About CheckMyBlob

CheckMyBlob is a machine learning system that can be used to identify ligands in unmodeled fragments of electron density maps or to validate existing models. The server processes PDB/mmCIF and MTZ files and returns a set of ligand predictions along with 3D visualizations of the detected electron density blobs. The server's predictions can be used to model ligands in the detected electron density fragments using Coot.

How to use the server?

Go to the main page, select your task (identify or validate ligands), upload your data, visualize and analyze the suggestions. Additionally, you can export the results to a script and model potential ligands directly in Coot. For a step by step tutorial take the Tour.

How does it work?

CheckMyBlob learns to generalize ligand descriptions from electron density maps and uses that knowledge to detect and identify ligands in previously unseen density. In the learning phase, uninterpreted blobs are first cut out from electron density maps generated using the polymer-only portions of PDB structures. Next, each blob is described by a set of numerical features, which are fed to a machine learning algorithm (classifier). The classifier automatically creates a function (classification model) that predicts the best ligand based on the blob’s numerical features. In the identification phase, this classification model is used to recognize ligands in previously unseen electron density maps.

CheckMyBlob workflow
CheckMyBlob ligand recognition pipeline. In the training phase (upper arrows), CheckMyBlob uses ligands from structures deposited in the PDB to create a classification model. After training, in the productive runs (lower arrows), CheckMyBlob is capable of automatically detecting and recognizing ligands from unmodeled electron density blobs.

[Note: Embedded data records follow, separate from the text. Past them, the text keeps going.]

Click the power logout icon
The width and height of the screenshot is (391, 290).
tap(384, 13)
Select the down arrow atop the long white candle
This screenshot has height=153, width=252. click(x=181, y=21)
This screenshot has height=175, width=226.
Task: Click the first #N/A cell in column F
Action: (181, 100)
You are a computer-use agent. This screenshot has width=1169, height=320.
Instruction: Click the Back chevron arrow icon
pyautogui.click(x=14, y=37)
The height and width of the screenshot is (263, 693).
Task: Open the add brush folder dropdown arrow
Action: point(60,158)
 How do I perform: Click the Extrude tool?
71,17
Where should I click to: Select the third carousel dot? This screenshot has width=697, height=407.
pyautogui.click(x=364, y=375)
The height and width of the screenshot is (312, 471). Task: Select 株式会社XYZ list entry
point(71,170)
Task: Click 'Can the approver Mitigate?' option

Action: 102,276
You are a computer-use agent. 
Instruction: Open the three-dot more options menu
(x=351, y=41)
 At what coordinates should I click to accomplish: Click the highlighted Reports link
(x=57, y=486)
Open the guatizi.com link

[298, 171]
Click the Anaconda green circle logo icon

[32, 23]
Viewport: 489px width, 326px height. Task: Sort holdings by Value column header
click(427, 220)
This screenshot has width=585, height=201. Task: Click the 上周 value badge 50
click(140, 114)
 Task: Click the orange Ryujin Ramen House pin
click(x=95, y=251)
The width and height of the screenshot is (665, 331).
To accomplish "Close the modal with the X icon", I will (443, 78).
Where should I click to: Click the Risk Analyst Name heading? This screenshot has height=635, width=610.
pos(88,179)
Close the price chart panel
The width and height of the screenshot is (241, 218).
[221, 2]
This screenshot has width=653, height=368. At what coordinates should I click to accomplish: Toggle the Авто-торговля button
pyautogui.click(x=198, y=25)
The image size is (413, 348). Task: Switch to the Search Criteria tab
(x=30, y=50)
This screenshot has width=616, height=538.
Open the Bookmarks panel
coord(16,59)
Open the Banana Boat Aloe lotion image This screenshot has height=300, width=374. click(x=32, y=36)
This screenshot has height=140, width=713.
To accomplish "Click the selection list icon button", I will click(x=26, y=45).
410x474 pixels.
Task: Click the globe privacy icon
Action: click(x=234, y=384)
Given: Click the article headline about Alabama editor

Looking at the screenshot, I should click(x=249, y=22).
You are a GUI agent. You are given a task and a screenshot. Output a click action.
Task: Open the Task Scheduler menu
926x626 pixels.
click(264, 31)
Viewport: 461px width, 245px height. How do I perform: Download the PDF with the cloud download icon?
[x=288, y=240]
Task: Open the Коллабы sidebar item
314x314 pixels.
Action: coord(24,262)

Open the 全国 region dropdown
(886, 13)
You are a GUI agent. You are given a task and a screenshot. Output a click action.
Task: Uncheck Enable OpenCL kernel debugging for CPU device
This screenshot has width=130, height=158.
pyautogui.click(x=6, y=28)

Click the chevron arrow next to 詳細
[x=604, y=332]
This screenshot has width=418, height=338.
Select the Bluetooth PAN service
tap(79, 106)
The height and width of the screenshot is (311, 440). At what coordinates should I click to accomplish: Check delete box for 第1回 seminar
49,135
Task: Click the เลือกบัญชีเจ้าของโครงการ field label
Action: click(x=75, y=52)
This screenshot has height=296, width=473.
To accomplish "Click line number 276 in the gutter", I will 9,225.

Blobs are automatically found by analyzing all positive electron density peaks within the Fo-Fc map. To mitigate the problem of ligands divided into multiple blobs, the system detects local maxima and skeletonizes the electron density within the isosurface of each blob, and combines adjacent blobs if the distance between the local maxima or skeleton nodes is less than 2.15 Å. Finally, any fragments of electron density in the blob isosurface that overlap with the isosurface of the modeled biopolymer atoms are cut out from the blob. In practice, CheckMyBlob is capable of detecting ligands consisting of tens of blob candidates.

Blob candidate selection procedure Example of blob candidate merging
Blob Recognition. (left) Illustration of the blob detection procedure. Blob candidates 1 and 2 are combined into a single blob, whereas candidate 3 is rejected due to insufficient volume. (right) Skeletonization (in orange) of Fo-Fc map (green, isosurface at 2.8σ) and skeletonization graph (red) of a NAG-NAG-NAG-NAG blob assigned to PDB structure 3WH1, chain A, residues 301-304.

How reliable is it?

In cross-validation experiments involving 696,887 ligand instances (see Ligands section), CheckMyBlob's top prediction was correct 71% of the time, whereas looking at the server's list of top-10 suggestions the correct ligand was within that list 95% of the time. On a separate test set of 17,150 ligands gathered after the training data were collected, the top-1 accuracy and top-10 accuracy were 59% and 93%, respectively. Nevertheless, CheckMyBlob learns ligand descriptions from existing PDB depositions. Even though the ligand instances used for training are selected based on several quality criteria, each CheckMyBlob prediction should be treated as a suggestion that needs further investigation. Moreover, CheckMyBlob's prediction is based solely on the electron density map, and the knowledge about all ligands that might be present in the crystal based on:

should be used to select the most probable suggestions, even if they are not at the top of the prediction list.

The reliability of a concrete prediction can be gauged by the prediction's certainty (probability). Each server prediction is accompanied by a percentage probability of the server being right. The histogram and line plot below present how often the server was right for given certainty level, in terms of absolute and relative values. Both plots show that predictions with higher certainty are in fact very probable, whereas predictions with lower certainty values have a higher chance of being incorrect.

Prediction certainty analysis. (top) Histograms of correct and incorrect predictions. (bottom) Calibration plot.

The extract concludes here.